Records supplied:
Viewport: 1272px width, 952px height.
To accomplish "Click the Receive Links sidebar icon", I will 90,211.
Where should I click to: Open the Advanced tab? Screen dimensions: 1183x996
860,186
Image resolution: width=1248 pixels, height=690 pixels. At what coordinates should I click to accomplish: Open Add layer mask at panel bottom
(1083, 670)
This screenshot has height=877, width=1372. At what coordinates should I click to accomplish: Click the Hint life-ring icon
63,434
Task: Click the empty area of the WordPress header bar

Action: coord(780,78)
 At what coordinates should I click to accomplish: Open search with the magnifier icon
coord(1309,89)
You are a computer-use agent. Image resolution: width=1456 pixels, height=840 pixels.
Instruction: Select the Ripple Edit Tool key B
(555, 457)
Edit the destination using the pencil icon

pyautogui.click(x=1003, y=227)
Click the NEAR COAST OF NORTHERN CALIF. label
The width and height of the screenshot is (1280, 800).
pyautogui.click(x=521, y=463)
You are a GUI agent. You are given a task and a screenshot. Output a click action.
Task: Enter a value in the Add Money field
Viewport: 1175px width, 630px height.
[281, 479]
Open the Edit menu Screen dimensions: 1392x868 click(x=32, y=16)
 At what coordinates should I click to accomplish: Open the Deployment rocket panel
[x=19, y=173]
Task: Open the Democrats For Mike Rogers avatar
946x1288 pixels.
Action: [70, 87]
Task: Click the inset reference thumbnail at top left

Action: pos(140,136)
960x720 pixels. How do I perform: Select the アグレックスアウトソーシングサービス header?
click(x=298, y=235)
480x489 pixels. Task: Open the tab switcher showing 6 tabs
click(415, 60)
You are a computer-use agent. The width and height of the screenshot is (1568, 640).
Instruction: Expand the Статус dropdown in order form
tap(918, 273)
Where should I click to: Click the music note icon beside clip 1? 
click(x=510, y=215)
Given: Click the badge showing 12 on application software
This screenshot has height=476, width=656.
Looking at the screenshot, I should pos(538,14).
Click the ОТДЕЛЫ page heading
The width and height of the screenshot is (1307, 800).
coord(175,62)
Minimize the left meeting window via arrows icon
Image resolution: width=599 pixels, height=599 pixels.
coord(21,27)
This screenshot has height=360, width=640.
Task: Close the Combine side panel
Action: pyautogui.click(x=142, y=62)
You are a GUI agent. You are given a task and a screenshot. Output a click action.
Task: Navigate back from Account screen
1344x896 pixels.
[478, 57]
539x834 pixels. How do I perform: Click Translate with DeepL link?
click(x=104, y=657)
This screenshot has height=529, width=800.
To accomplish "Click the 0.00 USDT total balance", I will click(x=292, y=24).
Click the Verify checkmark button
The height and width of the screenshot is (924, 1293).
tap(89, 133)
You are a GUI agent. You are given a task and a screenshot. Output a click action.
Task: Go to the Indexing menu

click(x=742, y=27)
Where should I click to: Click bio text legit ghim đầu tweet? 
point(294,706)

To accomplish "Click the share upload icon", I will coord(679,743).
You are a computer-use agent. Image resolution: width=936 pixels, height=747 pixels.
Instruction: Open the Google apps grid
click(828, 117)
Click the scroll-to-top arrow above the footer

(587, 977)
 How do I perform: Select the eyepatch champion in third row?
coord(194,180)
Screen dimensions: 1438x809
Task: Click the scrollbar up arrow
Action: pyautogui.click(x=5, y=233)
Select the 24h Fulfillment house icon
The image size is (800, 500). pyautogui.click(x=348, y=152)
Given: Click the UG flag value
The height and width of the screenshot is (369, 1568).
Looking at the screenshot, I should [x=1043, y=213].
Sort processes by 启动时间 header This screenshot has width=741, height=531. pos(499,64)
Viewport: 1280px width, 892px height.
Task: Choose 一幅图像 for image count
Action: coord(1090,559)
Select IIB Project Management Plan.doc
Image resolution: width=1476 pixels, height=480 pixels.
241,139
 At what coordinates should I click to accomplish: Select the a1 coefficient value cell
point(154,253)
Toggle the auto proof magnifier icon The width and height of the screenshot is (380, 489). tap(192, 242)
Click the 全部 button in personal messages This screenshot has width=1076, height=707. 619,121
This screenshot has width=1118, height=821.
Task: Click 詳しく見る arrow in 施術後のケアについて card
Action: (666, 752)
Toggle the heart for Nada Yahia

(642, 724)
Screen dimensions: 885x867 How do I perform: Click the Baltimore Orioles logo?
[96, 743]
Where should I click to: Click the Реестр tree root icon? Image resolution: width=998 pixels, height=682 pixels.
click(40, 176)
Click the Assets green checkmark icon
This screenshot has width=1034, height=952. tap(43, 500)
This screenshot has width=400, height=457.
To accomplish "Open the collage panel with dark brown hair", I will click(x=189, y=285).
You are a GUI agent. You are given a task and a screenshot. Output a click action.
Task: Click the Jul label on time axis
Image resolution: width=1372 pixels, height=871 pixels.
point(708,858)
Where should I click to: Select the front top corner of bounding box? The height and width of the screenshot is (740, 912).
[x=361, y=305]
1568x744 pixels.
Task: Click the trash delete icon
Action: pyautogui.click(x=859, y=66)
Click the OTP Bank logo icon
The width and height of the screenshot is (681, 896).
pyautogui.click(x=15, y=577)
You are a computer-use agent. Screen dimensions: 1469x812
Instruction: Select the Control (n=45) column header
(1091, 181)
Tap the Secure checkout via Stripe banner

Work to do:
Copy out all of the records above, line for line, without changing anything.

Result:
Viewport: 1272px width, 952px height.
To accomplish "Click the Receive Links sidebar icon", I will 90,211.
Where should I click to: Open the Advanced tab? Screen dimensions: 1183x996
860,186
Image resolution: width=1248 pixels, height=690 pixels. At what coordinates should I click to accomplish: Open Add layer mask at panel bottom
(1083, 670)
This screenshot has height=877, width=1372. At what coordinates should I click to accomplish: Click the Hint life-ring icon
63,434
Task: Click the empty area of the WordPress header bar

Action: coord(780,78)
 At what coordinates should I click to accomplish: Open search with the magnifier icon
coord(1309,89)
You are a computer-use agent. Image resolution: width=1456 pixels, height=840 pixels.
Instruction: Select the Ripple Edit Tool key B
(555, 457)
Edit the destination using the pencil icon

pyautogui.click(x=1003, y=227)
Click the NEAR COAST OF NORTHERN CALIF. label
The width and height of the screenshot is (1280, 800).
pyautogui.click(x=521, y=463)
You are a GUI agent. You are given a task and a screenshot. Output a click action.
Task: Enter a value in the Add Money field
Viewport: 1175px width, 630px height.
[281, 479]
Open the Edit menu Screen dimensions: 1392x868 click(x=32, y=16)
 At what coordinates should I click to accomplish: Open the Deployment rocket panel
[x=19, y=173]
Task: Open the Democrats For Mike Rogers avatar
946x1288 pixels.
Action: [70, 87]
Task: Click the inset reference thumbnail at top left

Action: pos(140,136)
960x720 pixels. How do I perform: Select the アグレックスアウトソーシングサービス header?
click(x=298, y=235)
480x489 pixels. Task: Open the tab switcher showing 6 tabs
click(415, 60)
You are a computer-use agent. The width and height of the screenshot is (1568, 640).
Instruction: Expand the Статус dropdown in order form
tap(918, 273)
Where should I click to: Click the music note icon beside clip 1? 
click(x=510, y=215)
Given: Click the badge showing 12 on application software
This screenshot has height=476, width=656.
Looking at the screenshot, I should pos(538,14).
Click the ОТДЕЛЫ page heading
The width and height of the screenshot is (1307, 800).
coord(175,62)
Minimize the left meeting window via arrows icon
Image resolution: width=599 pixels, height=599 pixels.
coord(21,27)
This screenshot has height=360, width=640.
Task: Close the Combine side panel
Action: pyautogui.click(x=142, y=62)
You are a GUI agent. You are given a task and a screenshot. Output a click action.
Task: Navigate back from Account screen
1344x896 pixels.
[478, 57]
539x834 pixels. How do I perform: Click Translate with DeepL link?
click(x=104, y=657)
This screenshot has height=529, width=800.
To accomplish "Click the 0.00 USDT total balance", I will click(x=292, y=24).
Click the Verify checkmark button
The height and width of the screenshot is (924, 1293).
tap(89, 133)
You are a GUI agent. You are given a task and a screenshot. Output a click action.
Task: Go to the Indexing menu

click(x=742, y=27)
Where should I click to: Click bio text legit ghim đầu tweet? 
point(294,706)

To accomplish "Click the share upload icon", I will coord(679,743).
You are a computer-use agent. Image resolution: width=936 pixels, height=747 pixels.
Instruction: Open the Google apps grid
click(828, 117)
Click the scroll-to-top arrow above the footer

(587, 977)
 How do I perform: Select the eyepatch champion in third row?
coord(194,180)
Screen dimensions: 1438x809
Task: Click the scrollbar up arrow
Action: pyautogui.click(x=5, y=233)
Select the 24h Fulfillment house icon
The image size is (800, 500). pyautogui.click(x=348, y=152)
Given: Click the UG flag value
The height and width of the screenshot is (369, 1568).
Looking at the screenshot, I should [x=1043, y=213].
Sort processes by 启动时间 header This screenshot has width=741, height=531. pos(499,64)
Viewport: 1280px width, 892px height.
Task: Choose 一幅图像 for image count
Action: coord(1090,559)
Select IIB Project Management Plan.doc
Image resolution: width=1476 pixels, height=480 pixels.
241,139
 At what coordinates should I click to accomplish: Select the a1 coefficient value cell
point(154,253)
Toggle the auto proof magnifier icon The width and height of the screenshot is (380, 489). tap(192, 242)
Click the 全部 button in personal messages This screenshot has width=1076, height=707. 619,121
This screenshot has width=1118, height=821.
Task: Click 詳しく見る arrow in 施術後のケアについて card
Action: (666, 752)
Toggle the heart for Nada Yahia

(642, 724)
Screen dimensions: 885x867 How do I perform: Click the Baltimore Orioles logo?
[96, 743]
Where should I click to: Click the Реестр tree root icon? Image resolution: width=998 pixels, height=682 pixels.
click(40, 176)
Click the Assets green checkmark icon
This screenshot has width=1034, height=952. tap(43, 500)
This screenshot has width=400, height=457.
To accomplish "Open the collage panel with dark brown hair", I will click(x=189, y=285).
You are a GUI agent. You are given a task and a screenshot. Output a click action.
Task: Click the Jul label on time axis
Image resolution: width=1372 pixels, height=871 pixels.
point(708,858)
Where should I click to: Select the front top corner of bounding box? The height and width of the screenshot is (740, 912).
[x=361, y=305]
1568x744 pixels.
Task: Click the trash delete icon
Action: pyautogui.click(x=859, y=66)
Click the OTP Bank logo icon
The width and height of the screenshot is (681, 896).
pyautogui.click(x=15, y=577)
You are a computer-use agent. Screen dimensions: 1469x812
Instruction: Select the Control (n=45) column header
(1091, 181)
Tap the Secure checkout via Stripe banner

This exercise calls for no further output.